UniT: Toward a Unified Physical Language for Human-to-Humanoid Policy Learning and World Modeling

Published 21 Apr 2026 in cs.RO and cs.AI | (2604.19734v1)

Abstract: Scaling humanoid foundation models is bottlenecked by the scarcity of robotic data. While massive egocentric human data offers a scalable alternative, bridging the cross-embodiment chasm remains a fundamental challenge due to kinematic mismatches. We introduce UniT (Unified Latent Action Tokenizer via Visual Anchoring), a framework that establishes a unified physical language for human-to-humanoid transfer. Grounded in the philosophy that heterogeneous kinematics share universal visual consequences, UniT employs a tri-branch cross-reconstruction mechanism: actions predict vision to anchor kinematics to physical outcomes, while vision reconstructs actions to filter out irrelevant visual confounders. Concurrently, a fusion branch synergies these purified modalities into a shared discrete latent space of embodiment-agnostic physical intents. We validate UniT across two paradigms: 1) Policy Learning (VLA-UniT): By predicting these unified tokens, it effectively leverages diverse human data to achieve state-of-the-art data efficiency and robust out-of-distribution (OOD) generalization on both humanoid simulation benchmark and real-world deployments, notably demonstrating zero-shot task transfer. 2) World Modeling (WM-UniT): By aligning cross-embodiment dynamics via unified tokens as conditions, it realizes direct human-to-humanoid action transfer. This alignment ensures that human data seamlessly translates into enhanced action controllability for humanoid video generation. Ultimately, by inducing a highly aligned cross-embodiment representation (empirically verified by t-SNE visualizations revealing the convergence of human and humanoid features into a shared manifold), UniT offers a scalable path to distill vast human knowledge into general-purpose humanoid capabilities.

Abstract PDF Upgrade to Chat

Authors (6)

Summary

The paper introduces a unified latent action tokenizer that integrates vision and action data to bridge human and humanoid motion gaps.
It employs a tri-branch encoder with bidirectional cross-reconstruction to generate discrete, embodiment-agnostic tokens for policy learning and world modeling.
The approach achieves robust out-of-distribution generalization and zero-shot transfer, outperforming baselines on RoboCasa GR1 with significantly less data.
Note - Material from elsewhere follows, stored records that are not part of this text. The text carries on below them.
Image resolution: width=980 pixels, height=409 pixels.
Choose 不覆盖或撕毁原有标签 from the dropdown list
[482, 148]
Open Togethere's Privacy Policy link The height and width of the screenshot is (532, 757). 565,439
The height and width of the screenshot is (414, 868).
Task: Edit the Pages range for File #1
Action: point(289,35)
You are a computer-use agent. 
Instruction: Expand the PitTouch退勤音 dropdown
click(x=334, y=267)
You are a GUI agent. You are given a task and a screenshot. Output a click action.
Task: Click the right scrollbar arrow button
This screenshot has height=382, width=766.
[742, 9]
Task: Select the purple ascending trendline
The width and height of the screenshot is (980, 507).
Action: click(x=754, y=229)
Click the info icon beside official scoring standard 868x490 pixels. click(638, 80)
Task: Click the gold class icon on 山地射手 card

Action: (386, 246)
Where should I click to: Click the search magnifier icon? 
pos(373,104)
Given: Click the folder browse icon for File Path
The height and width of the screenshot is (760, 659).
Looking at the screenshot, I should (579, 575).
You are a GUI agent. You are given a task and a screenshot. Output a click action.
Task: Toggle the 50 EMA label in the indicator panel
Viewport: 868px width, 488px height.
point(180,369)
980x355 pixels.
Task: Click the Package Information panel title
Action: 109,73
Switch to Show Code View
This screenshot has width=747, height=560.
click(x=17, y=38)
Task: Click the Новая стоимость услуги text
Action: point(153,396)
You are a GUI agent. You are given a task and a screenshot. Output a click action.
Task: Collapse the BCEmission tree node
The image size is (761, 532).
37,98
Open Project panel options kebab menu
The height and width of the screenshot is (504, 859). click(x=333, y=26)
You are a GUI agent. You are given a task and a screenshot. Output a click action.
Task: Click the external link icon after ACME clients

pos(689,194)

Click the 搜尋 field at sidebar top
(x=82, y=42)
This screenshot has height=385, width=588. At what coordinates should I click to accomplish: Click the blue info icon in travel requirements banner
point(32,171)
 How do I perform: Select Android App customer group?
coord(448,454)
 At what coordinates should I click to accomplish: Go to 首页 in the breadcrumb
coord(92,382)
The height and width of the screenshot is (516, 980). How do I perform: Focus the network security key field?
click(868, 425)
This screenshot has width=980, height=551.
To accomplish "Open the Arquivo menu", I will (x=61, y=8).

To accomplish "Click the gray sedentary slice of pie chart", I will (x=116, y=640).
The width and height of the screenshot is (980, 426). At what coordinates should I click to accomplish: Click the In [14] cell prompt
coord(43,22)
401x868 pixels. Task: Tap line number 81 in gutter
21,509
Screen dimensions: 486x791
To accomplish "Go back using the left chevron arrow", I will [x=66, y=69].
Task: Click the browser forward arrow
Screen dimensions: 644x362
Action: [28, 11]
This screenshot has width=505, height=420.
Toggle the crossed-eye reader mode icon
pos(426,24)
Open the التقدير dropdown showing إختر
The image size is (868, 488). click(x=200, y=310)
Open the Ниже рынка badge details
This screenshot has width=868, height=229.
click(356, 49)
UniT: Unified Physical Language for Human-to-Humanoid Policy Learning and World Modeling

Motivation and Background

The scarcity of high-quality robotic data presents a critical bottleneck for scaling foundation models in humanoid policy learning and world modeling. By contrast, large-scale egocentric human motion datasets encapsulate diverse physical interaction priors. However, kinematic and embodiment gaps—distributional mismatch, differing DoFs, and control paradigms—impede cross-embodiment transfer. Traditional motion retargeting pipelines (e.g., inverse kinematics) are labor-intensive, domain-specific, and scale poorly across heterogeneous morphologies.

Recent approaches exploiting latent action representations are limited by modality-specific design flaws: action-only methods lack external grounding, vision-only methods entangle appearance confounders and miss structural pose detail, and independent vision/action tokenizers fail to produce unified control vocabularies. Empirical validation on dexterous humanoid tasks remains sparse and underexplored.

UniT Framework: Architecture and Principles

UniT introduces a unified latent action tokenizer with a visual anchoring mechanism, operationalized via a tri-branch cross-reconstruction architecture. This methodology leverages the premise that visual outcomes encode universal physical intent, irrespective of embodiment-specific kinematics.

Three encoding branches are deployed:

Visual branch: Summarizes temporal transitions between consecutive observations using frozen DINOv2 features.
Action branch: Encodes state-action sequences from heterogeneous morphologies, normalizing through per-embodiment MLPs.
Fusion branch: Integrates vision and action latents for compact visuo-motor representations.

All branches are quantized via a shared RQ-VAE codebook, yielding discrete Unified Latent Action (UniT) tokens. Cross-reconstruction is enforced: each token is decoded by both visual and action decoders, requiring bidirectional reconstruction of physical outcomes and kinematic details. This bidirectional constraint enforces the intersection of modalities and discards unaligned noise, producing tokens embodying embodiment-agnostic physical intent.

Figure 1: Overview of the UniT Framework with unified tokenization and downstream policy/world modeling.

Figure 2: Comparative analysis showing the benefits of UniT's cross-modal alignment over action-only, vision-only, and decoupled paradigms.

Figure 3: UniT architecture demonstrating tri-branch encoding and quantization.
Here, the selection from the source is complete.